Open michaeleisel opened this issue 5 years ago • 14 comments

Typically when my co-workers and I are picking between -O and -Osize, we think about it at the app level and not the module level. If one wants to use -Osize, they would generally want to use it everywhere and not just for specific modules. However, it seems like when this feature is applied to a swift rule, it only affects that rule, and not its recursive dependencies. It would be nice to have some way for the feature to propagate to them.

michaeleisel avatar Sep 16 '20 21:09 michaeleisel

You should pass --feature=swift.opt_uses_osize in your .bazelrc or something instead of adding them in the features = [], array

keith avatar Sep 16 '20 21:09 keith

this would apply globally though, no? which would include apps that we want to use -O for

michaeleisel avatar Sep 16 '20 21:09 michaeleisel

If you had 2 apps, one that wanted this and one that didn't, and they shared dependencies, and you built both at the same time, what flags would the shared dependencies get? or would you build them twice?
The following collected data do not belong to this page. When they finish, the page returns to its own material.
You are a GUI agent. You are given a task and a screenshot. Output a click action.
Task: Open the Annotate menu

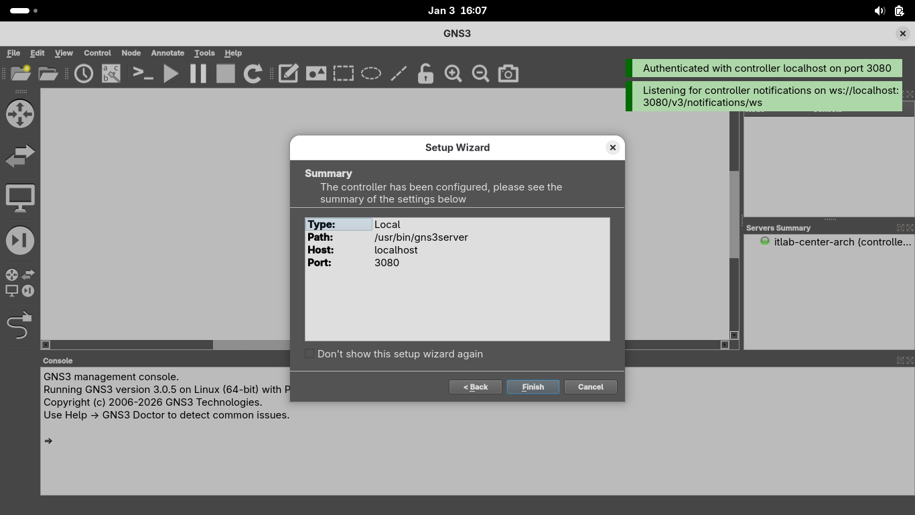pos(167,53)
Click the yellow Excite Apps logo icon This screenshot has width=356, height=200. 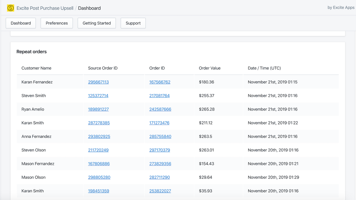[x=11, y=8]
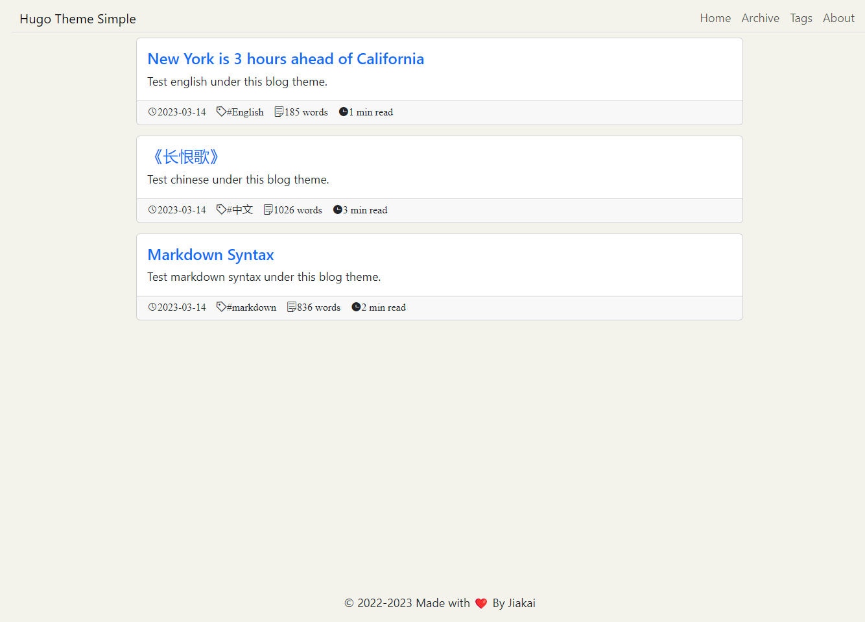Click the tag icon next to #中文
This screenshot has width=865, height=622.
pos(220,209)
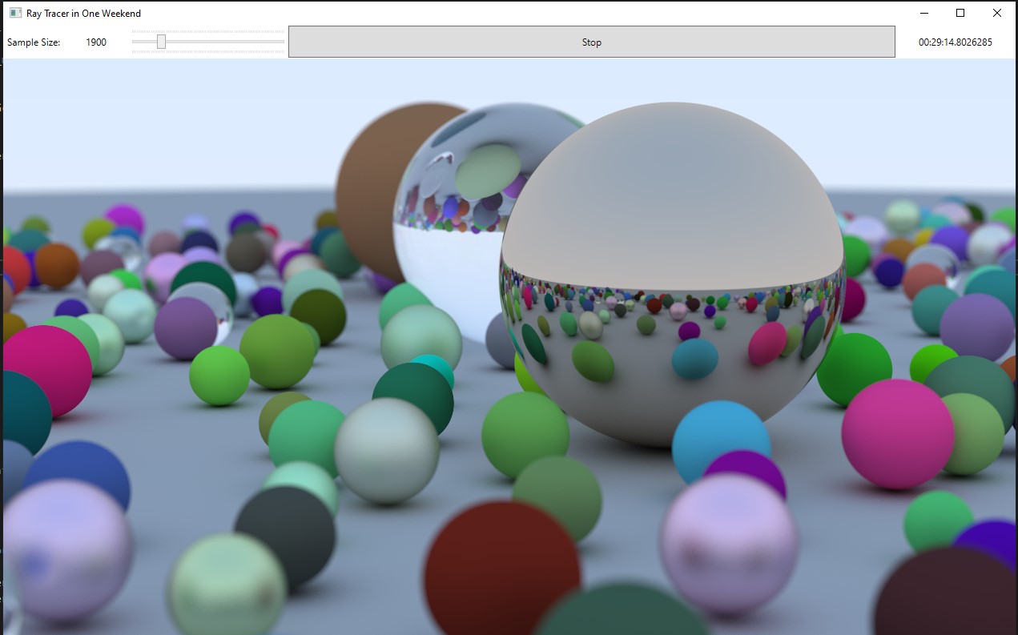The width and height of the screenshot is (1018, 635).
Task: Click the magenta sphere on the right side
Action: tap(897, 432)
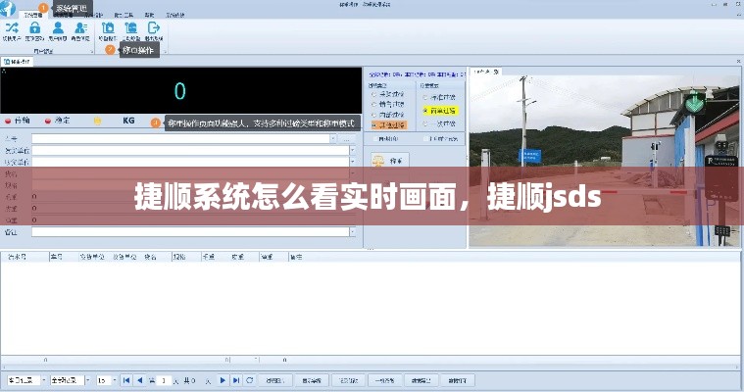Screen dimensions: 744x392
Task: Go to the last page of records
Action: click(x=236, y=379)
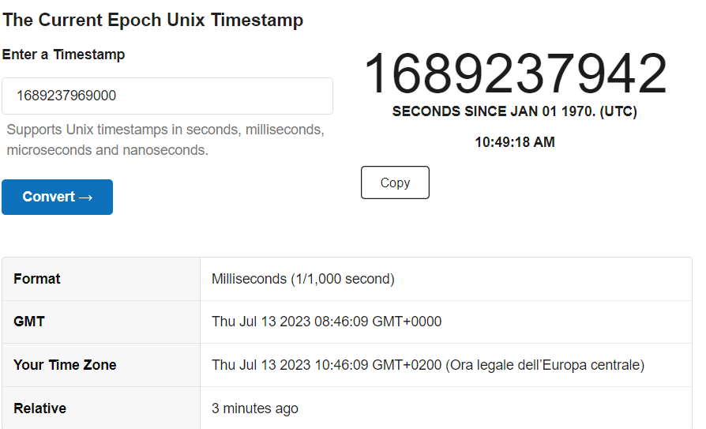Click the 3 minutes ago value
The width and height of the screenshot is (706, 429).
tap(254, 408)
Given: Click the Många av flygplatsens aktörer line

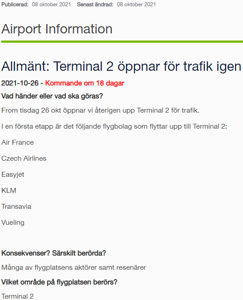Looking at the screenshot, I should tap(74, 268).
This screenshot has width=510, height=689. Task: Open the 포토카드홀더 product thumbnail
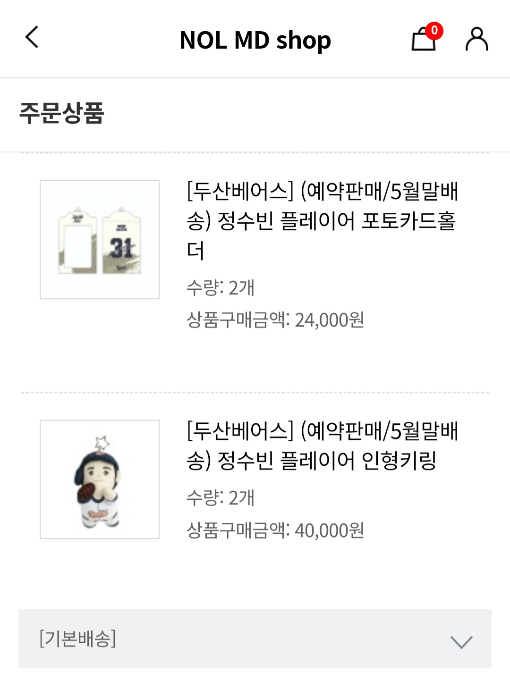[x=100, y=239]
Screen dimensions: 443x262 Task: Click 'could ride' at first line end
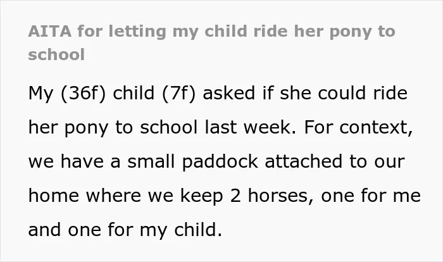click(363, 93)
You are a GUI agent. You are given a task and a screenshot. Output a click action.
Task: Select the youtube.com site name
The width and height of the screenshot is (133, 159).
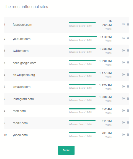coord(22,39)
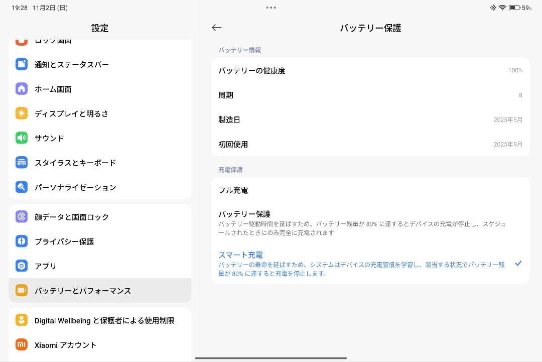Expand the three-dot menu at top center

pos(271,8)
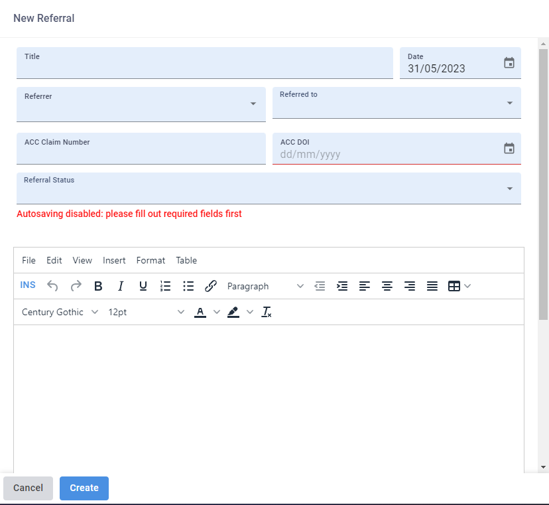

keith avatar Sep 16 '20 21:09 keith

they would be built twice

michaeleisel avatar Sep 16 '20 21:09 michaeleisel

I don't think bazel has the ability to do this kinda thing 🤔 without maybe creating a macro that created 2 underlying rules, one for each config

keith avatar Sep 16 '20 21:09 keith

For us passing the top level feature works because we never build multiple prod versions of the app in the same invocation

keith avatar Sep 16 '20 21:09 keith

i see, yeah i guess invocation level will do what i want. i just didn't want .bazelrc since then it would apply across multiple invocations. i think it's an adequate solution

michaeleisel avatar Sep 16 '20 21:09 michaeleisel

Yea makes sense. I do think there's room for a bazel improvement here

keith avatar Sep 16 '20 21:09 keith

I don't think bazel has the ability to do this kinda thing 🤔 without maybe creating a macro that created 2 underlying rules, one for each config

This is exactly what configuration transitions are for

segiddins avatar Sep 16 '20 22:09 segiddins

how would that setup look?

keith avatar Sep 16 '20 22:09 keith

It doesn't work with features (they don't propagate down), but you could define a starlark build flag that's used in a transition and then read in a rule implementation

segiddins avatar Sep 16 '20 23:09 segiddins

I wonder if any other languages solve this in bazel?

keith avatar Sep 17 '20 01:09 keith

It's how things like CPU and deployment target are propagated for C++/Swift.